Au delà de cette question du PLF, quels pourraient être les arguments "recevables" pouvant permettre d'indiquer que le gouvernement favoriserait les "riches" ? Loi travail, logement etc...quels sont les domaines, notamment en dehors du PLF, qui pourraient en attester ?

Philippe Crevel : Le Gouvernement fait le pari que c’est en créant un climat de confiance en faveur des personnes aisées que l’économie pourra repartir. La France manque de capitaux, de fonds propres, d’entreprise de taille intermédiaire. Depuis des années, de rapport en rapport, d’études en études, il est répété qu’il faut réorienter l’épargne vers l’économie réelle. Le Gouvernement tente de la faire. Donnons nous en lui le crédit. Sur le logement, il prend en compte le fait que la politique du logement coûteuse, 40 milliards d’euros, ne donne pas de résultat. Elle aboutit à renchérir le coût du logement au détriment des populations à revenus modestes. Il tend d’inverser cette tendance. Sur la loi travail, les mesures prises ne révolutionnent pas autant que cela le code du travail. Il ne s’agit pas d’une remise en cause des droits sociaux. 

 

Jacques Bichot : « Favoriser les riches » est en France, quand on est « politiquement correct », l’équivalent du pire des crimes. Le problème est que toute action publique qui facilite la production et l’emploi permet à davantage de personnes d’être riches ou du moins « à l’aise ». Et les très riches deviennent encore plus riches.
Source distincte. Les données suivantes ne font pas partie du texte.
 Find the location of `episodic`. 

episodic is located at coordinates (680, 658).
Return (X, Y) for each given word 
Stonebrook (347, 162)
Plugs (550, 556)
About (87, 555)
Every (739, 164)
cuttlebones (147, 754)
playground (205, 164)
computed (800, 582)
Par exemple, au fur et à mesure de l’élévation du niveau de vie populaire, de plus en plus de gens acquièrent des i-phones et utilisent Facebook ou des services analogues, dont les créateurs sont devenus des multimilliardaires. C’est d’ailleurs le même phénomène qui a auparavant permis l’enrichissement prodigieux de la famille créatrice de l’Oréal : plus l’aisance populaire se développe, plus les grandes fortunes atteignent des hauteurs vertigineuses.


Un gouvernement ne peut pas grand-chose à ce phénomène. Il lui est difficile de trop ponctionner les immenses fortunes, car leurs propriétaires sont mobiles et il existe une réelle compétition internationale pour les attirer. Comme dit la sagesse des nations, on ne prend pas les mouches avec du vinaigre. Il est probable qu’au vu du départ à l’étranger d’un certain nombre de titulaires de grandes fortunes, les responsables actuels de la République française jugent opportun de ne pas désespérer Neuilly, comme en d’autres temps certains de leurs prédécesseurs ont cherché à ne pas désespérer Billancourt.

Le fait est qu’il faut de tout pour faire un monde, et même un pays : les gouvernants sont dans une position d’équilibristes qui doivent avancer sur une corde raide, avec au-dessous d’eux des gens qui leur crient « gardes toi à droite ; gardes toi à gauche ». D’où la politique consistant à donner un coup de pouce aux bas salaires en faisant bénéficier leurs titulaires de réductions de cotisations sociales, et un coup de pouce aux très riches en plaçant la fortune mobilière à l’abri de l’ISF.

Reste le problème du sort réservé à la classe moyenne. La stratégie consistant à bichonner « les deux bouts de l’omelette » a pour conséquence inévitable de ponctionner plus que l’équité ne le voudrait ceux qui ne sont ni pauvres ni puissants. L’attitude politicienne interdit pratiquement de trouver une solution à ce problème. Un changement de paradigme, au terme duquel l’impôt et les cotisations sociales seraient considérés comme le paiement de services rendus, et non plus comme des instruments de redistribution, permettrait sans doute de changer la donne, mais il est probable que l’on ira loin sur le chemin actuel avant d’emprunter une autre route.